Nous développons aussi différents projets dans une dynamique positive de construction de soi et du monde dans une perspective d’égalité. Un module Alter Égales est proposé aux écoles d’enseignement officiel secondaire dans la province de Liège. Il invite à déconstruire les stéréotypes afin de faire évoluer les comportements vers plus d’égalité. La lutte en faveur d’une société égalitaire s’articule en plusieurs pans. La lutte contre les inégalités femmes/hommes est l’un d’eux.

La lutte en faveur d’une société égalitaire s’articule en plusieurs pans. La lutte contre les inégalités femmes/hommes est l’un d’eux.

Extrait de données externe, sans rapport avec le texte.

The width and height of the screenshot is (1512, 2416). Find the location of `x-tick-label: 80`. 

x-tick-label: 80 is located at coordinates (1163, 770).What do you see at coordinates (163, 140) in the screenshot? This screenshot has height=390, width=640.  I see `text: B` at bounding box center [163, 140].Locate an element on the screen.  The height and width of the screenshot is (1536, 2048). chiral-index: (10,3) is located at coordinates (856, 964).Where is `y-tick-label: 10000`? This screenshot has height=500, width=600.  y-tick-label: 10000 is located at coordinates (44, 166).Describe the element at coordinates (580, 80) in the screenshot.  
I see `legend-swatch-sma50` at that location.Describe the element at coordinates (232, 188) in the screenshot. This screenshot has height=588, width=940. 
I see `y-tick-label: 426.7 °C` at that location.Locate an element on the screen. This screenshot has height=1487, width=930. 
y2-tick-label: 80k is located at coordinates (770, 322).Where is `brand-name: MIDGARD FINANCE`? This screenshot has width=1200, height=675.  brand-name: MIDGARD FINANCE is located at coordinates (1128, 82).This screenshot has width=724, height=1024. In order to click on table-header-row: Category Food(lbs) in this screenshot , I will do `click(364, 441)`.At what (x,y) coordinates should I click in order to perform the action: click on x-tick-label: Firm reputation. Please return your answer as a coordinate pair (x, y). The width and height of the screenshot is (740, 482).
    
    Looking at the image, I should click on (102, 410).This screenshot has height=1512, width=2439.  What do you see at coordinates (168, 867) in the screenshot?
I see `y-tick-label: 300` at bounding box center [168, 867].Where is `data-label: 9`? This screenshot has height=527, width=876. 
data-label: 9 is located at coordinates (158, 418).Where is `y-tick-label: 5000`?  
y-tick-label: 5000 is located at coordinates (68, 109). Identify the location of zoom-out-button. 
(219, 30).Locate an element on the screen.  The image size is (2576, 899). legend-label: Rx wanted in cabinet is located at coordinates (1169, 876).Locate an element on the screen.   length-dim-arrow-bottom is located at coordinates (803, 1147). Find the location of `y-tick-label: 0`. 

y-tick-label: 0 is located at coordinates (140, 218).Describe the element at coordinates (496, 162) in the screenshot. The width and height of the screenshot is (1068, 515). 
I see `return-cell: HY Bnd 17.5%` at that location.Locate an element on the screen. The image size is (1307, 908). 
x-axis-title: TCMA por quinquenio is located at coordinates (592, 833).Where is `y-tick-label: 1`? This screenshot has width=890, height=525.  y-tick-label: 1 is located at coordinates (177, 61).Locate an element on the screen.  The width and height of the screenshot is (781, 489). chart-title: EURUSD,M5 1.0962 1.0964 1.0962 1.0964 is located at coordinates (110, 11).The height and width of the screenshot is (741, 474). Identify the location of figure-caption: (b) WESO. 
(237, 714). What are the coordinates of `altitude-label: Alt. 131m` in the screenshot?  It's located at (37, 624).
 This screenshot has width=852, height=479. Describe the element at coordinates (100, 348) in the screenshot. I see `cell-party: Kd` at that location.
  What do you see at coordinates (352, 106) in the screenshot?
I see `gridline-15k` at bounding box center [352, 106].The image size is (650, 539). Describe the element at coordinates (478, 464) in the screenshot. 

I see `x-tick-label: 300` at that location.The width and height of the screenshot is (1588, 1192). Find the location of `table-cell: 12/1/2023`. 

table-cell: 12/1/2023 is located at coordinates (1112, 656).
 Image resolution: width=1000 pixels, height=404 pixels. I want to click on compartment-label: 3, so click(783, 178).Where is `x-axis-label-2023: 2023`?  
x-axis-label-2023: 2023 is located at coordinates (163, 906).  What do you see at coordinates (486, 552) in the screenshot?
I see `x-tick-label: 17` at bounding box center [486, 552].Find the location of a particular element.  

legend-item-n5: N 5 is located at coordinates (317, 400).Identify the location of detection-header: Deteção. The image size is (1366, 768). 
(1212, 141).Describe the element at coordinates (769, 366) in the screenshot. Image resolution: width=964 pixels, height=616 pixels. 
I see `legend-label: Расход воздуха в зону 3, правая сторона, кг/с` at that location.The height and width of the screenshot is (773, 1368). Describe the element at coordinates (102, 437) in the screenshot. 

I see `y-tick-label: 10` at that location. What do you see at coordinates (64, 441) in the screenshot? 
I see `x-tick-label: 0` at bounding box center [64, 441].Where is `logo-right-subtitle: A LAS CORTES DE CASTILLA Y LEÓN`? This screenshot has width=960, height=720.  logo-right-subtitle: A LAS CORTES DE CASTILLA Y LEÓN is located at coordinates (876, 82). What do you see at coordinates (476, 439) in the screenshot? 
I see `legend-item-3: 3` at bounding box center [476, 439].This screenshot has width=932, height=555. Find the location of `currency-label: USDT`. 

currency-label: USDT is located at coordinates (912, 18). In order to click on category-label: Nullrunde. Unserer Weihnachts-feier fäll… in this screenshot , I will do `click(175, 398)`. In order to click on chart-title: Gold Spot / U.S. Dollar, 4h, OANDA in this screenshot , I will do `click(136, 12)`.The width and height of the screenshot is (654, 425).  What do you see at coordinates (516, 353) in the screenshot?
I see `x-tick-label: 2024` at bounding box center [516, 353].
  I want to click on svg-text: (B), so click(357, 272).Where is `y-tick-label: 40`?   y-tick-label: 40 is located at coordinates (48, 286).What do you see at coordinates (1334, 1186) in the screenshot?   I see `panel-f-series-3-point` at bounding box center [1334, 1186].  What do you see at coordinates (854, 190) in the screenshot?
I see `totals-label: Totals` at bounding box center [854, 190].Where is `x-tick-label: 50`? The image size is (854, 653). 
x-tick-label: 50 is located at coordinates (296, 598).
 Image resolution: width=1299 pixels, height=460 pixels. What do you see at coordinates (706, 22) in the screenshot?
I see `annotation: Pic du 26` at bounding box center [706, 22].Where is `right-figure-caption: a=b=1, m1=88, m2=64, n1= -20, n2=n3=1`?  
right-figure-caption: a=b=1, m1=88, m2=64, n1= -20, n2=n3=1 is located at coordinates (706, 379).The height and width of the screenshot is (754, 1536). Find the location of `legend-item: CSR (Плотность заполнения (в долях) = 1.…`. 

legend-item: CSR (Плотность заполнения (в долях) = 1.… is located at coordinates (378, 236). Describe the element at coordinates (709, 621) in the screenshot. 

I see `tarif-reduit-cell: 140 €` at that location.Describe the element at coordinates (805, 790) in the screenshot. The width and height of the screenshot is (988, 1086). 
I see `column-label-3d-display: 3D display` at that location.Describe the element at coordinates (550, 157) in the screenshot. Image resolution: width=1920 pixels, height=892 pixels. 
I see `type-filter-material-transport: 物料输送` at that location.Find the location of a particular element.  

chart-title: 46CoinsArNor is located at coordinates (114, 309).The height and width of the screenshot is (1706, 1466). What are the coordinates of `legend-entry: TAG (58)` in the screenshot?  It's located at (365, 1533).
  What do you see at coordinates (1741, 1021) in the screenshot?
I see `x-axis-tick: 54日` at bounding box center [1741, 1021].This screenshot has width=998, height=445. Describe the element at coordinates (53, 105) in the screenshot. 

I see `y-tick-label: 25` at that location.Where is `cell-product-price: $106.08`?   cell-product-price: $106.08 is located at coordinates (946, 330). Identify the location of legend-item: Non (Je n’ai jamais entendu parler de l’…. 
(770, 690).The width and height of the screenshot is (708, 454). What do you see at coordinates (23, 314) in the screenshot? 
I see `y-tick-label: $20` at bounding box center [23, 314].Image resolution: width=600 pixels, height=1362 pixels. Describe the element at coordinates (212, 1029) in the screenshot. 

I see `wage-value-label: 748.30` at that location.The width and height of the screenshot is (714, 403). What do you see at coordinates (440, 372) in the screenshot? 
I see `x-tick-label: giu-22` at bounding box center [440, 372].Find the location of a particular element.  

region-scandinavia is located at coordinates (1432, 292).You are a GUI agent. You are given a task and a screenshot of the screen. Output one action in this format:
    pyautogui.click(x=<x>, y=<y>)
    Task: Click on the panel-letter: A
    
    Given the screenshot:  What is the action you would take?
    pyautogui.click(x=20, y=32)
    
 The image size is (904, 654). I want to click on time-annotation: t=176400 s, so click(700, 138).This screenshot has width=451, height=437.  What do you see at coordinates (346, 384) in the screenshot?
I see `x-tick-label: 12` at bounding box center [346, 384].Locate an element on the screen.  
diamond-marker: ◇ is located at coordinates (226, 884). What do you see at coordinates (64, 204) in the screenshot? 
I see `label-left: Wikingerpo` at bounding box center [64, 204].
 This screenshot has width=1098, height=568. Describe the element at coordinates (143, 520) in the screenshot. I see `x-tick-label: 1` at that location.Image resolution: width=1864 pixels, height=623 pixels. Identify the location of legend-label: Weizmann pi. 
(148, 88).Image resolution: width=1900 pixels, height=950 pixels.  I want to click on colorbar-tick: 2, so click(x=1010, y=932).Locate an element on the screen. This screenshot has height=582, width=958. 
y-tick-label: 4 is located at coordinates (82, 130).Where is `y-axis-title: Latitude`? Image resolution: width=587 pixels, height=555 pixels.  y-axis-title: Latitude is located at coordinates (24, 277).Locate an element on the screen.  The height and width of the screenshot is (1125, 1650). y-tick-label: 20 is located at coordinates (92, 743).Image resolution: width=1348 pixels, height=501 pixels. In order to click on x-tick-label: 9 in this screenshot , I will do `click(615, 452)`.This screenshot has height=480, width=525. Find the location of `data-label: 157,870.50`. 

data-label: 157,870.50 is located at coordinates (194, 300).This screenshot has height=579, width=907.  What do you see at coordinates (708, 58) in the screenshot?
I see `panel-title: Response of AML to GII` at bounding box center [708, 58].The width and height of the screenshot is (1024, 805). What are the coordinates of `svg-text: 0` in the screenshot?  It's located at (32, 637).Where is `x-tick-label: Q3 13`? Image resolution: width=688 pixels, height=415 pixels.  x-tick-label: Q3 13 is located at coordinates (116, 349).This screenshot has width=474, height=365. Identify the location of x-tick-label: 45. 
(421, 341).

Des modules de formation de français langue étrangère (FLE) sont dispensés dans des écoles secondaires et supérieures. Dans certains cas, nous utilisons toutes les compétences, par exemple dans un projet qui porte sur l’intégration des personnes étrangères, alliant la citoyenneté avec l’apprentissage de la langue. Nous utilisons aussi la verbalisation et l’écriture de trajets de vie comme avec « La voix des sans-papiers ». Cela nourrit une émission radio mensuelle visant à promouvoir les asbl ou les actions liées à la citoyenneté.